Pour cette deuxième enquête, nous avons collaboré avec Zaguan qui est, plus qu’un syndicat, un front de travailleurs et travailleuses travesties et transgenres. En juillet 2023, avant même que la possibilité d’une victoire de Milei ne soit envisagée, les travailleuses travesties et transgenres ont commencé à se réunir pour influencer et changer leurs conditions de travail. Il était nécessaire de lutter contre la discrimination et la violence sur le lieu de travail, mais aussi d’interpeller les syndicats. Le syndicalisme, avec la sécurité sociale qu’il gère, par exemple, organisée en mutuelles en Argentine, est loin d’être en mesure d’accueillir les personnes transgenres. À l’époque, nous nous posions une question fondamentale : il en va de même pour les lieux de vacances partagés à bas prix auxquels donne accès l’affiliation syndicale, ou tout autre avantage accordé dans le cadre de certaines politiques syndicales, nous voulions cela pour notre communauté. Lorsque nous nous sommes réunis en 2023 avec Zaguan, notre objectif était le suivant : pouvoir réfléchir à ces questions syndicales et créer un espace permettant de changer les conditions sur les lieux de travail. Au départ, cela différait de la réflexion syndicale habituelle, centrée sur les exigences des employeurs, les revendications salariales, la protection du travail dans les usines…    Si Zaguan[4] n’est pas un syndicat, c’est pour pouvoir être l’interlocuteur des syndicats, établir un pont avec eux, au lieu de leur faire concurrence. Il existe une forte concurrence entre les syndicats, car ce sont des structures très rigides et très hétéronormatives, ce qui rend difficile la prise en compte des revendications d’autres acteurs émergents. Nous avons donc entamé un dialogue avec les syndicats. Les deux parties doivent avancer, car il y avait aussi beaucoup de réticence de la part des personnes transgenres envers les syndicats, à juste titre. Les syndicats eux-mêmes discriminaient les personnes transgenres sur leur lieu de travail. Cela est également important pour les syndicats, dans un contexte où, en Argentine, la question syndicale est en pleine crise, car leur sujet, le travailleur, est en crise.

Contretemps – Fin 2023, le candidat d’extrême droite libertarien Milei a gagné l’élection présidentielle. Quelles sont ses prises de position, ses actions sur le sujet des sexualités et identités de genre ?

Pato Laterra – Lorsque Milei arrive au pouvoir, il commence à démanteler férocement toutes ces politiques. Dès son deuxième jour, il met fin à la carte alimentaire destinée aux personnes transgenres en situation critique, qui garantissait une sorte de revenu minimum et ne servait qu’à acheter de la nourriture.
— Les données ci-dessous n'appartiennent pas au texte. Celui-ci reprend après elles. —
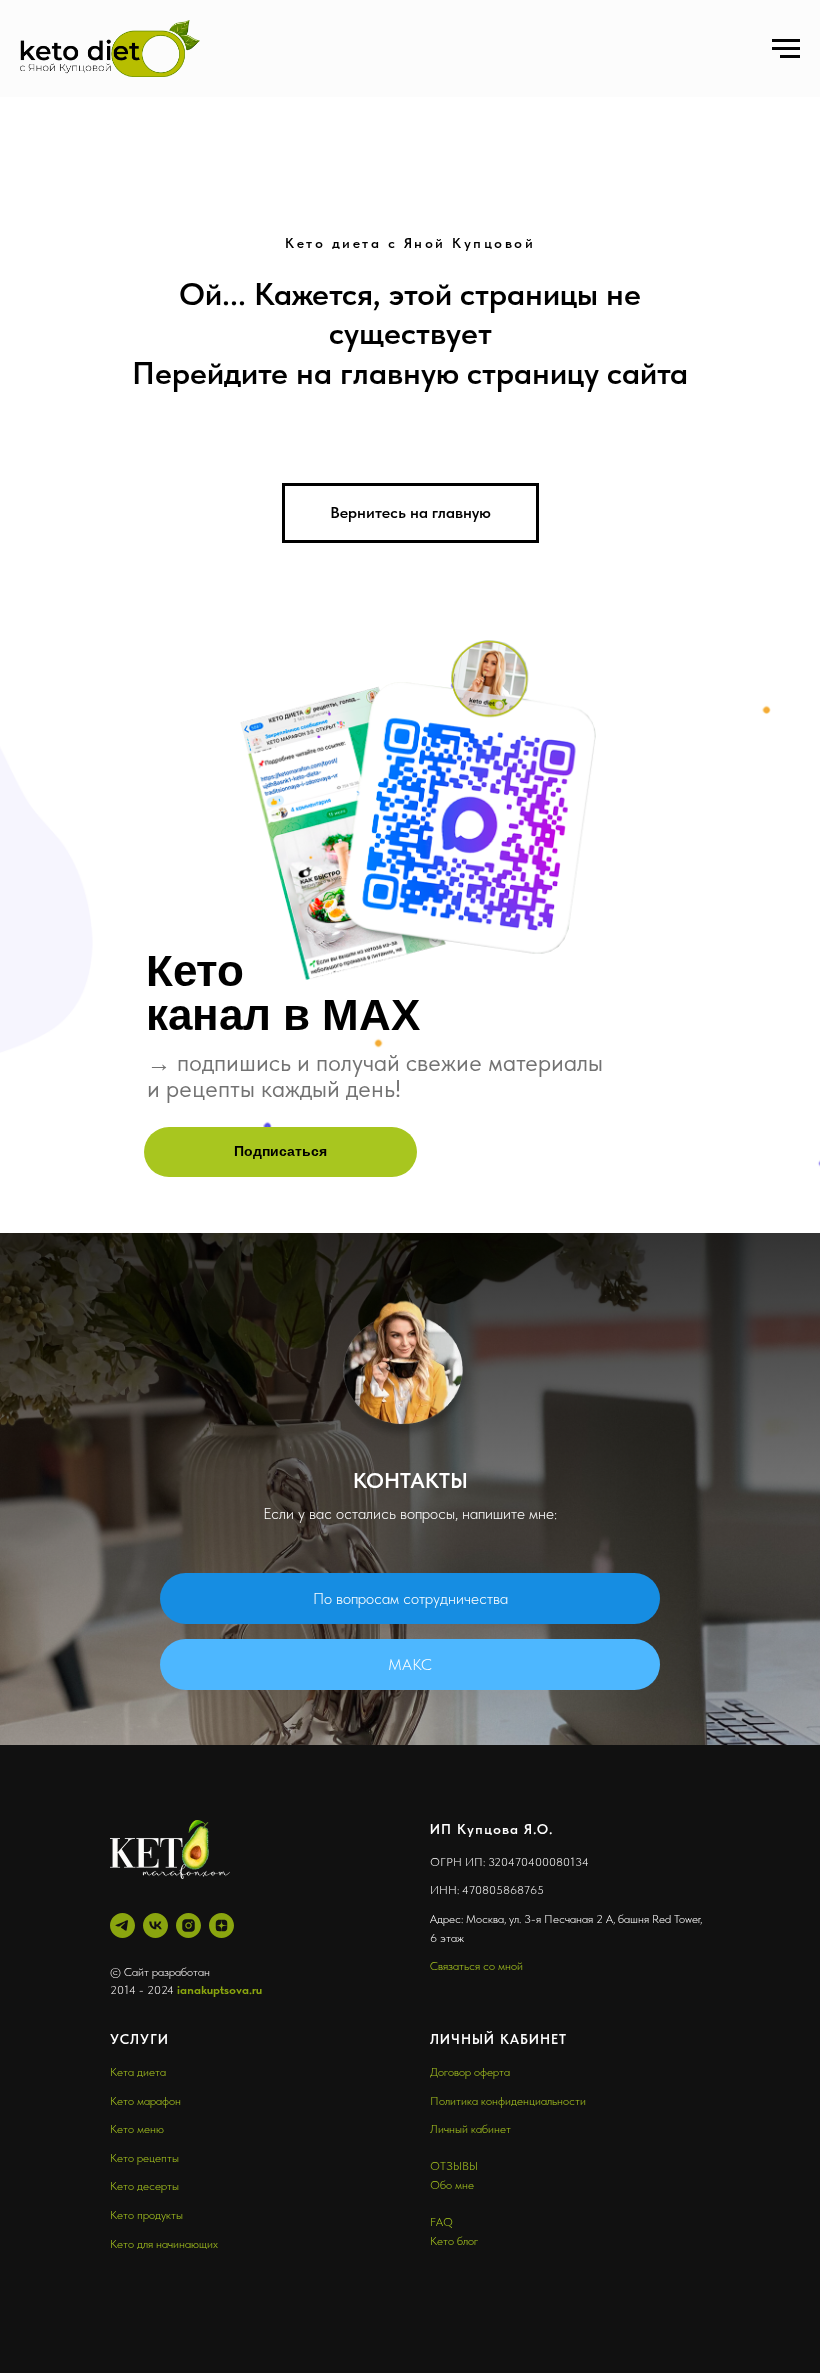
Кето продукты (146, 2215)
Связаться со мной (476, 1966)
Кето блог (454, 2241)
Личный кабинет (470, 2129)
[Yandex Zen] (221, 1925)
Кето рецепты (144, 2158)
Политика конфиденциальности (508, 2101)
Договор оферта (470, 2072)
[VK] (155, 1925)
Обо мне (452, 2185)
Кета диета (138, 2072)
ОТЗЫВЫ (454, 2166)
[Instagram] (188, 1925)
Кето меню (137, 2129)
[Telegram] (122, 1925)
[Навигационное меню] (786, 49)
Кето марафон (145, 2101)
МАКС (410, 1664)
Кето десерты (144, 2186)
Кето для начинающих (164, 2244)
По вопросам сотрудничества (410, 1598)
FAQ (441, 2222)
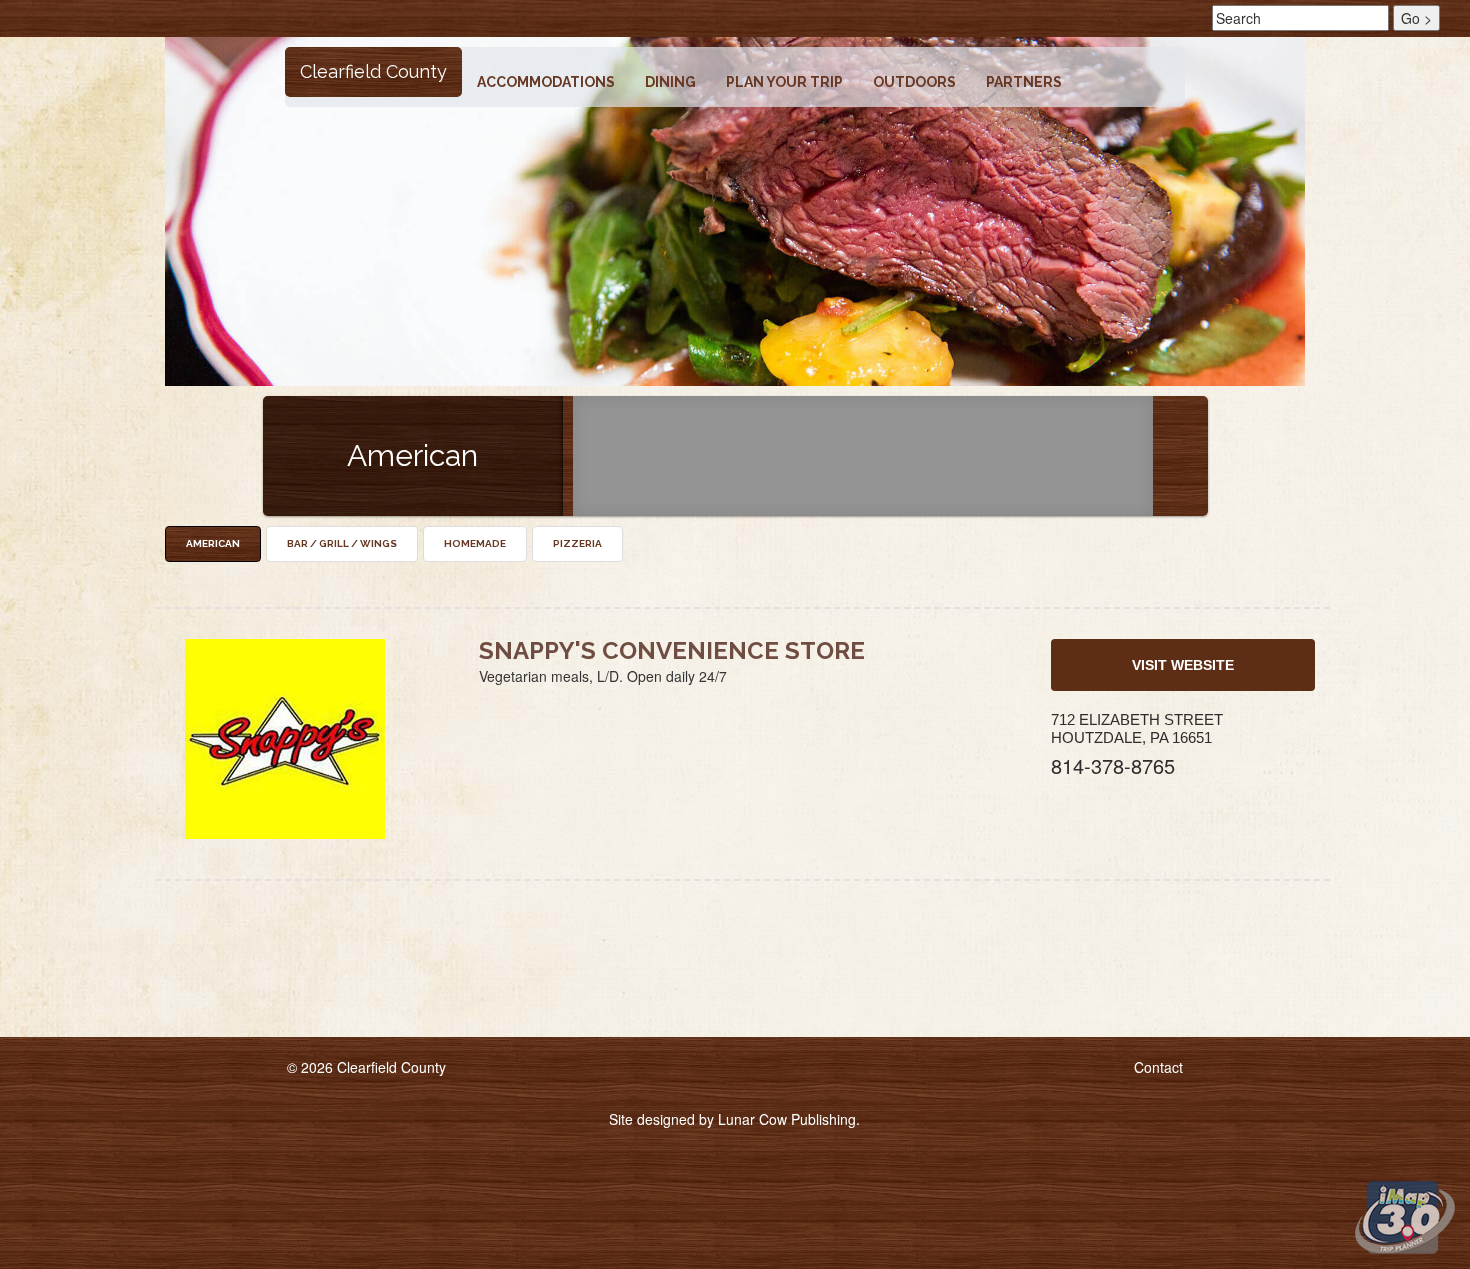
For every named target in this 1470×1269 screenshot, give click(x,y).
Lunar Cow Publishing (787, 1119)
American (213, 543)
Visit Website (1183, 665)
La carte alimentaire a été maintenue pour les enfants vulnérables et les familles dans le besoin, ainsi que la politique sociale connue sous le nom d’allocation universelle pour enfant à charge. Il s’agit donc d’une attaque ciblée contre les personnes transgenres. Et ce, sans même un prétexte budgétaire, car il s’agit d’un volume de financement insignifiant. De ce point de vue, cela peut même être contre-productif, car cela réduit la demande des commerces qui acceptent la carte alimentaire, ce qui est économiquement récessif. Il s’agit d’une mesure purement idéologique et réactionnaire. Puis, au bout de trois mois, Milei a commencé à mettre en œuvre ses plans de licenciement des personnes embauchées grâce aux quotas trans : 150 licenciements dans le secteur public au niveau fédéral, selon une estimation issue de notre enquête avec Francisco.    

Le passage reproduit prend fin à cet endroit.